— begin Recorded data —

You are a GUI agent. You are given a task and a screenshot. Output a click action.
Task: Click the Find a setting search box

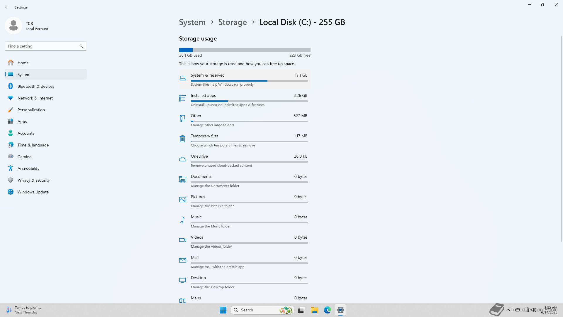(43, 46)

— end Recorded data —
— begin Recorded data —

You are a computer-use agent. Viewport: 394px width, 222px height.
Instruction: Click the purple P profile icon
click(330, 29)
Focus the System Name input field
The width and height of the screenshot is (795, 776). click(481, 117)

— end Recorded data —

Exercise description
Retype the data from the line with "You are a computer-use" to the line with "The width and", keeping every character unchanged.

Problem solution
You are a computer-use agent. Viewport: 394px width, 222px height.
Instruction: Click the purple P profile icon
click(330, 29)
Focus the System Name input field
The width and height of the screenshot is (795, 776). click(481, 117)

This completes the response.